Эта избыточная ярость, с которой Савушкина иногда как будто даже перебарщивает, создаёт эффект зарвавшегося Маяковского, превращающего мир вокруг себя в гротеск и буффонаду. Так в разгар ностальгического воспоминания – описания романтической прогулки – эдаким бревном в глазу у читателя вспыхивает совсем неромантическая, поражающая своим циничным натурализмом фраза: «и вот его лицо – внезапное, как рвота, / блеснув из-за кустов, запачкало пейзаж». Это может вызвать и смех, и шок, и удивление авторской дерзостью, способной низвести до комического уровня высокие понятия. Но в этом – основа авторской самоиронии, не допускающей упоения трагизмом бытия. Там, где можно было бы расплакаться, Нина Савушкина смеётся – немного демоническим, нарочитым смехом, но почему-то искренности это не отменяет.

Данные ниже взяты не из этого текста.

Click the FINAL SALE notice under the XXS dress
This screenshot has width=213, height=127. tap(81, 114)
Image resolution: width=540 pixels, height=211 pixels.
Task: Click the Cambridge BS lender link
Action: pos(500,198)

А гастрономические аналогии просто выше всяких похвал – иногда они отталкивают, но по большей части становятся находкой для истинных гурманов: наряду с «заплесневелым черносливом» глаз и набухающей печенью чайной розы – «взбитые сливки штор» и «желток витража», «отвары арий», «седые шампиньоны куполов». А стих «Лидо ди Езоло» по метафоричности может сравниться разве что с Венецией-баранкой Пастернака:


 


В супнице бухты, приливом облизанной,


плещет медуза прозрачною лысиной,


в зеленоватом растворе всплывая


клёцкой морской из солёного теста.


И нескончаемо, словно сиеста,


тянется линия береговая.


 


Третий раздел книги – «Персонажи» – раскрывает ещё одну грань поэтического таланта Нины Савушкиной – она мастер сатирического портрета. Нередко это пародия на конкретных литературных деятелей, знакомых автора – и этим людям точно не позавидуешь. Каждая описанная деталь характера или внешнего облика попадает точно в цель, и даже возникает опасность, что незадачливого адресата подобных посланий запомнят в истории именно по этим язвительно подмеченным штрихам:


 


Ты слышишь, как стих декламирует femm fatale?


Приталенный лиф, в глазах ледяная сталь.


Духовное мясо – дичь весьма дорогая.


В ней детский наив, а рядом – дамский надрыв.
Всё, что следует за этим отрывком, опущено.